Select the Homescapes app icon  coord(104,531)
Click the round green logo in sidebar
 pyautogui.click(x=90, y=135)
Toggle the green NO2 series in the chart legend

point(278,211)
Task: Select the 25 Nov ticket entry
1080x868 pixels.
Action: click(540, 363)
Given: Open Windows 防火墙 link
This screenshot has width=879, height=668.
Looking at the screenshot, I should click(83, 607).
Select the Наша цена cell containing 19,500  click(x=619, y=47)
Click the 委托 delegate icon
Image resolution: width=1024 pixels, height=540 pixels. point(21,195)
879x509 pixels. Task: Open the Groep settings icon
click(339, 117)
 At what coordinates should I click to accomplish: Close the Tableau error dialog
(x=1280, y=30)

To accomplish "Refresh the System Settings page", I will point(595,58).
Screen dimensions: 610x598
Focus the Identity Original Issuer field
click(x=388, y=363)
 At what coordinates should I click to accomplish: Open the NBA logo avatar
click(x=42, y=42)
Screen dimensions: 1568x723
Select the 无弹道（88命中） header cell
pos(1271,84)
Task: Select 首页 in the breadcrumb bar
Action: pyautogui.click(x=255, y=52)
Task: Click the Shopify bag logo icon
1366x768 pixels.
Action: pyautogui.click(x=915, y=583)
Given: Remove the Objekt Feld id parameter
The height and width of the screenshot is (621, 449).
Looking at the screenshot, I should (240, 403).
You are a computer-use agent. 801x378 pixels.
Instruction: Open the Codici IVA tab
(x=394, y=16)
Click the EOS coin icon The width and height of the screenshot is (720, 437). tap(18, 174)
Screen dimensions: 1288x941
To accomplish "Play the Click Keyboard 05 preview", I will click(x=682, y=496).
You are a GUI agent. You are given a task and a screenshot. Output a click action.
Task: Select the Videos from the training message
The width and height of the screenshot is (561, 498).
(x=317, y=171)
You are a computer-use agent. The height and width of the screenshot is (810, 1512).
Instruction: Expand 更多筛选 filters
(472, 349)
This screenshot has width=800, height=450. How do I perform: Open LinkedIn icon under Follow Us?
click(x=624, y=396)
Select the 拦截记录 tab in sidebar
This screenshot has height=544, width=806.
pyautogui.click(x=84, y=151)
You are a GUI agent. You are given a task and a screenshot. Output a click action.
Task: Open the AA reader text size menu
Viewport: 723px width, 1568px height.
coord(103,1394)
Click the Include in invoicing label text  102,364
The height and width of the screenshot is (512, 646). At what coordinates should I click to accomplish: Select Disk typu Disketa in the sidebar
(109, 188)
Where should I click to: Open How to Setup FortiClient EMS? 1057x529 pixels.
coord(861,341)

────────

▶ [Task description] Copy the records above. Leave out nothing.

▶ [Response box]
Select the Homescapes app icon  coord(104,531)
Click the round green logo in sidebar
 pyautogui.click(x=90, y=135)
Toggle the green NO2 series in the chart legend

point(278,211)
Task: Select the 25 Nov ticket entry
1080x868 pixels.
Action: click(540, 363)
Given: Open Windows 防火墙 link
This screenshot has width=879, height=668.
Looking at the screenshot, I should click(83, 607).
Select the Наша цена cell containing 19,500  click(x=619, y=47)
Click the 委托 delegate icon
Image resolution: width=1024 pixels, height=540 pixels. point(21,195)
879x509 pixels. Task: Open the Groep settings icon
click(339, 117)
 At what coordinates should I click to accomplish: Close the Tableau error dialog
(x=1280, y=30)

To accomplish "Refresh the System Settings page", I will point(595,58).
Screen dimensions: 610x598
Focus the Identity Original Issuer field
click(x=388, y=363)
 At what coordinates should I click to accomplish: Open the NBA logo avatar
click(x=42, y=42)
Screen dimensions: 1568x723
Select the 无弹道（88命中） header cell
pos(1271,84)
Task: Select 首页 in the breadcrumb bar
Action: pyautogui.click(x=255, y=52)
Task: Click the Shopify bag logo icon
1366x768 pixels.
Action: pyautogui.click(x=915, y=583)
Given: Remove the Objekt Feld id parameter
The height and width of the screenshot is (621, 449).
Looking at the screenshot, I should (240, 403).
You are a computer-use agent. 801x378 pixels.
Instruction: Open the Codici IVA tab
(x=394, y=16)
Click the EOS coin icon The width and height of the screenshot is (720, 437). tap(18, 174)
Screen dimensions: 1288x941
To accomplish "Play the Click Keyboard 05 preview", I will click(x=682, y=496).
You are a GUI agent. You are given a task and a screenshot. Output a click action.
Task: Select the Videos from the training message
The width and height of the screenshot is (561, 498).
(x=317, y=171)
You are a computer-use agent. The height and width of the screenshot is (810, 1512).
Instruction: Expand 更多筛选 filters
(472, 349)
This screenshot has width=800, height=450. How do I perform: Open LinkedIn icon under Follow Us?
click(x=624, y=396)
Select the 拦截记录 tab in sidebar
This screenshot has height=544, width=806.
pyautogui.click(x=84, y=151)
You are a GUI agent. You are given a task and a screenshot. Output a click action.
Task: Open the AA reader text size menu
Viewport: 723px width, 1568px height.
coord(103,1394)
Click the Include in invoicing label text  102,364
The height and width of the screenshot is (512, 646). At what coordinates should I click to accomplish: Select Disk typu Disketa in the sidebar
(109, 188)
Where should I click to: Open How to Setup FortiClient EMS? 1057x529 pixels.
coord(861,341)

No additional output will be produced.